Una lettera inviata a esami conclusi agli studenti appena diplomati è diventata il centro di un caso che sta facendo discutere il mondo della scuola. Dopo il messaggio, nel quale il docente invitava i ragazzi a non dimenticare quanto accade a Gaza, è stata avviata un’ispezione da parte dell’Ufficio scolastico regionale. La vicenda ha suscitato proteste e numerose attestazioni di solidarietà da parte di colleghi e studenti.
Il messaggio era stato inviato al termine dell’Esame di Stato, quando gli studenti avevano già concluso il loro percorso scolastico. Dopo le congratulazioni per il diploma, il docente li invitava a mantenere uno sguardo attento su ciò che accade nel mondo e a non dimenticare la situazione di Gaza, richiamando il valore della consapevolezza e del senso critico.
In seguito alla diffusione della vicenda, l’Ufficio scolastico regionale ha avviato un’ispezione, ascoltando alcuni ex studenti in merito alla condotta dell’insegnante. La decisione è stata contestata da parte del personale scolastico, che ha evidenziato come il messaggio fosse rivolto a ragazzi ormai maggiorenni e diplomati.

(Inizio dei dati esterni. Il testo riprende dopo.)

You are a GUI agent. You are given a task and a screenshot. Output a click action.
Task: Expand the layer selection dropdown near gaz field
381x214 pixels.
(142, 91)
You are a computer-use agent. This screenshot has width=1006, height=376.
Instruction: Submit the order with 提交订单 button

Sulla vicenda sono intervenuti anche gli studenti di Osa e Usb Scuola, che attraverso un post sui social hanno denunciato quanto accaduto, parlando di un’ispezione finalizzata a contestare il comportamento del docente. Le due organizzazioni hanno espresso solidarietà all’insegnante e agli ex studenti coinvolti.
In una nota hanno affermato: “Il collegio docenti e due rappresentanti degli studenti dell’istituto hanno giustamente protestato contro questo caso gravissimo”. E ancora: “Non accettiamo le ingerenze governative di un esecutivo che vuole docenti silenti, studenti delatori e una scuola gabbia”.
A sostegno del docente si sono schierati numerosi colleghi e studenti, che ritengono la vicenda legata soprattutto alla libertà di espressione. Secondo gli insegnanti che hanno preso posizione, la lettera rappresentava una comunicazione privata rivolta a ex alunni ormai usciti dalla scuola e non un’attività didattica.
Anche gli studenti hanno espresso pubblicamente la propria vicinanza al professore, dichiarando: “Non saremo delatori contro i lavoratori della scuola perché siamo alleati nella lotta per una formazione e un mondo più giusti”. Nel frattempo è stata avviata una petizione online in solidarietà al docente e a favore della libertà di espressione dentro e fuori dalle aule scolastiche, che ha già raccolto oltre settemila firme.